With my normalized model, when I want to list the employees with their commission I join them with an outer join:
yugabyte=# select *
from employees
left outer join commissions
using(empno)
order by 1
;
empno | job | ename | sal | comm
-------+-----------+--------+------+------
7499 | SALESMAN | ALLEN | 1600 | 300
7788 | ANALYST | SCOTT | 3000 |
7839 | PRESIDENT | KING | 5000 |
7844 | SALESMAN | TURNER | 1500 | 0
(4 rows)
Interestingly, that's the initial table I had at the beginning, but now it is a query result that doesn't have to be normalized. The joined tables were modeled correctly regarding nulls and inexisting rows, but the results have discarded this information.
To get this information, I can add an expression to the projection that will differentiate an existing commission from a commission with an unknown value. The existing one has a null in all columns, including the key. The unknown one has a non-nullable key, like all rows in an SQL database:
yugabyte=# select *
, commissions.empno is not null as "commission?"
from employees
left outer join commissions
using(empno)
order by 1
;
empno | job | ename | sal | comm | commission?
-------+-----------+--------+------+------+-------------
7499 | SALESMAN | ALLEN | 1600 | 300 | true
7788 | ANALYST | SCOTT | 3000 | | false
7839 | PRESIDENT | KING | 5000 | | true
7844 | SALESMAN | TURNER | 1500 | 0 | true
(4 rows)
In an SQL table, the columns belonging to the primary key cannot be null because the key must be known to identify the row. When the key columns become null in a query result, they result from the row's absence, which denotes inexisting information rather than unknown information.

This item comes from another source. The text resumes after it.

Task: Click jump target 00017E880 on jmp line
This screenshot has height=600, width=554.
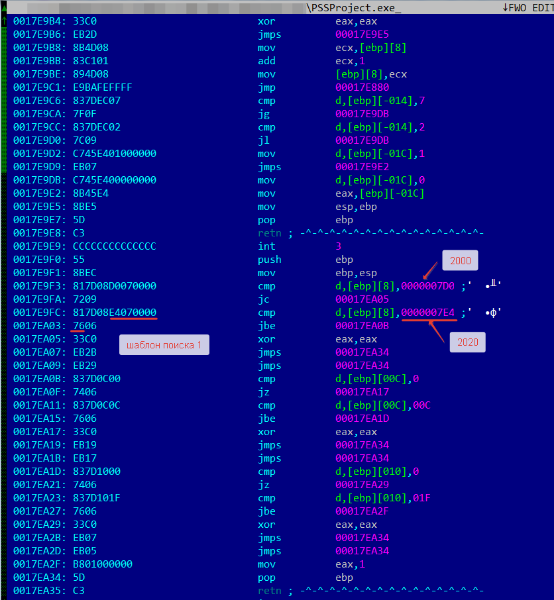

If you store employees and their commissions in one table, you denormalize it and lose important information. This is why it seems that a NULL can have meanings beyond just unknown information. With a proper data model, the meanings are differentiated: a null column value indicates an existing but unknown value and a non-existing row signifies the absence of information.